_WHAT YOU SHOULD DO_
Which lines run from the line with "Screen dimensions: 530x373" through the line with "Click the green" in the entries below? Print them exactly, both ends included, and nothing more.
--- DATA TO USE Enclosed Below ---
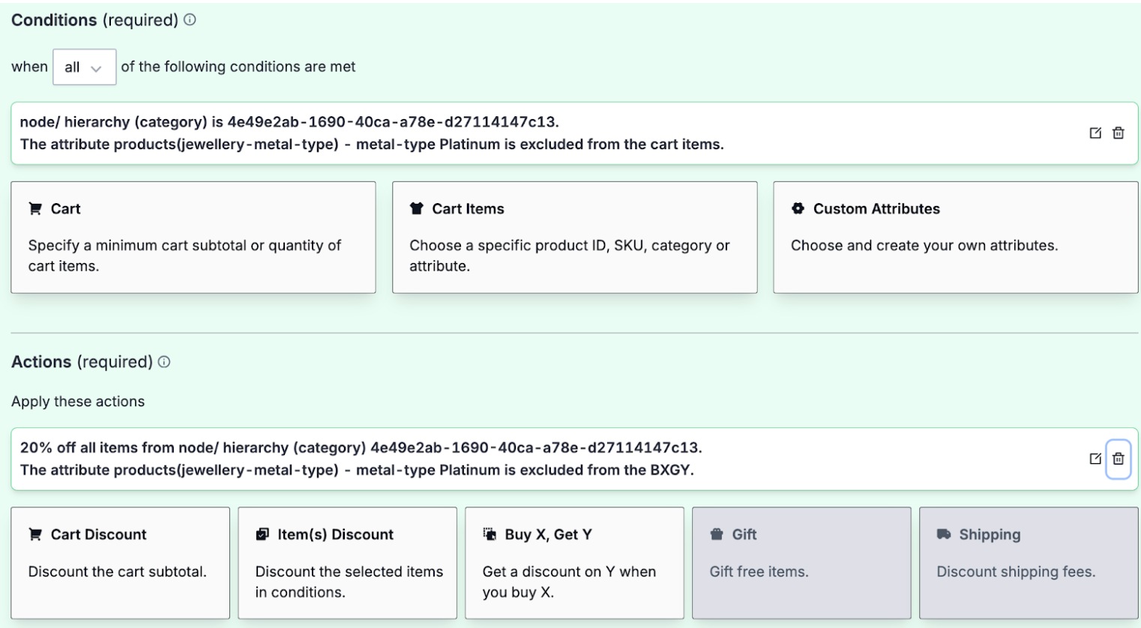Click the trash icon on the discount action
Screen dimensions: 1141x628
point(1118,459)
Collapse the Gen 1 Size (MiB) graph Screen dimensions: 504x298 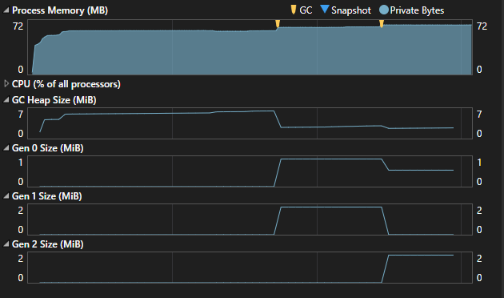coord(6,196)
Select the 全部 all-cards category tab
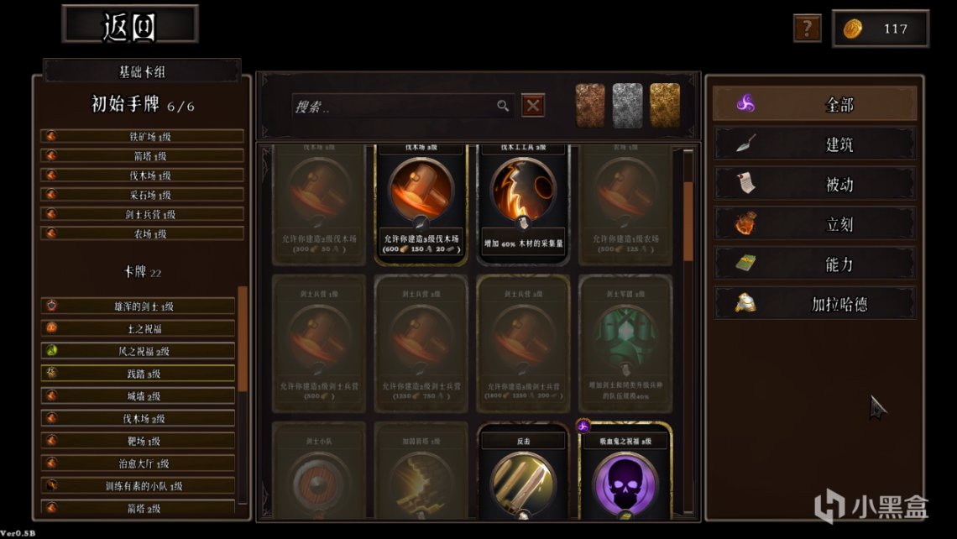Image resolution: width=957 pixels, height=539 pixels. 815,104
--- End of Enclosed DATA TO USE ---
--- DATA TO USE Enclosed Below ---
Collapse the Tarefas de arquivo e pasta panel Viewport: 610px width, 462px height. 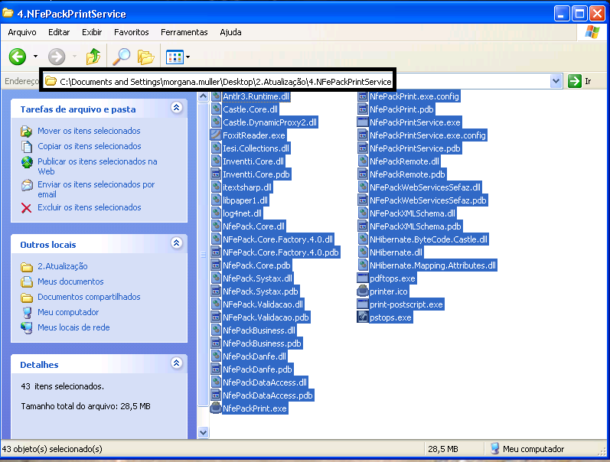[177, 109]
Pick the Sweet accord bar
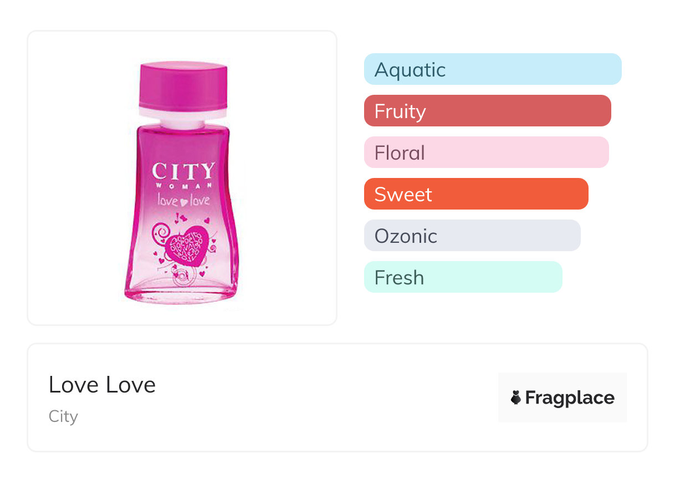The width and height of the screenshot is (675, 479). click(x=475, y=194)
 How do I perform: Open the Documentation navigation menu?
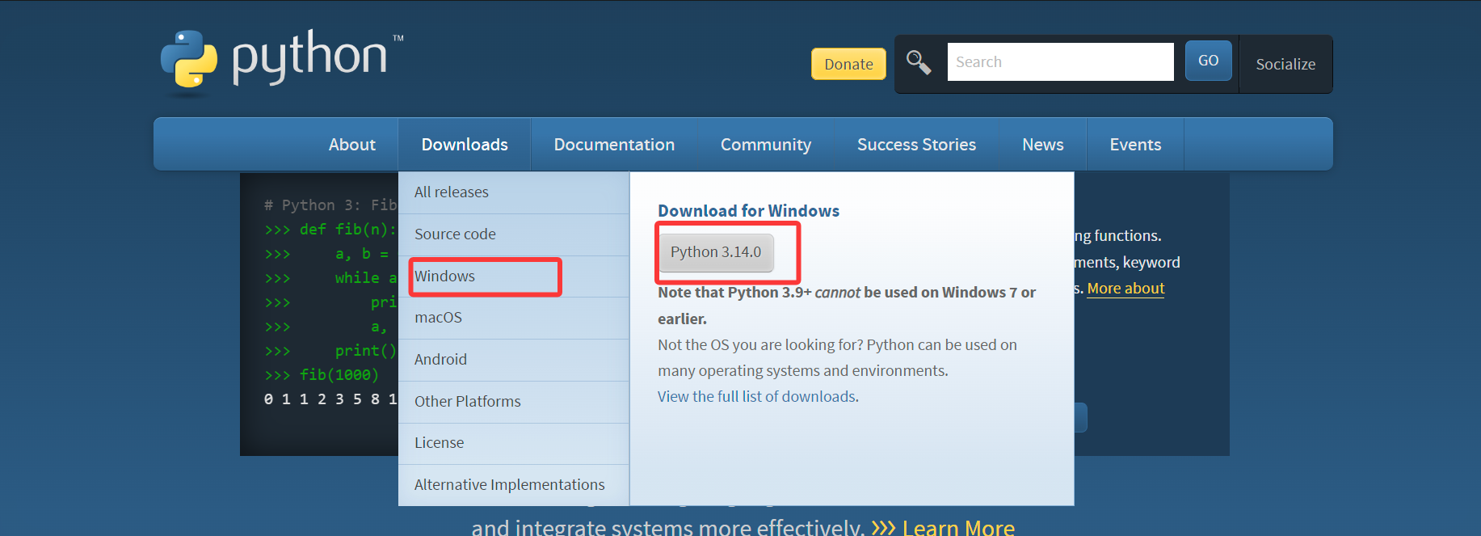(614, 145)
--- End of Enclosed DATA TO USE ---
--- DATA TO USE Enclosed Below ---
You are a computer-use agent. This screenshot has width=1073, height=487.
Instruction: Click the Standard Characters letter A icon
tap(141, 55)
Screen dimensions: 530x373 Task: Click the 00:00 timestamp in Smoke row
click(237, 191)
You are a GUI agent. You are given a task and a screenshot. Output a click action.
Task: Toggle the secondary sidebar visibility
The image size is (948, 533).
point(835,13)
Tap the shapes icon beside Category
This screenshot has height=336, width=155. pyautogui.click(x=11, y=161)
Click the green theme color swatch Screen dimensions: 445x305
--- End of Enclosed DATA TO USE ---
_TASK OUTPUT_
Screen dimensions: 530x373 Task: Click the 00:00 timestamp in Smoke row
click(237, 191)
You are a GUI agent. You are given a task and a screenshot. Output a click action.
Task: Toggle the secondary sidebar visibility
The image size is (948, 533).
point(835,13)
Tap the shapes icon beside Category
This screenshot has height=336, width=155. pyautogui.click(x=11, y=161)
Click the green theme color swatch Screen dimensions: 445x305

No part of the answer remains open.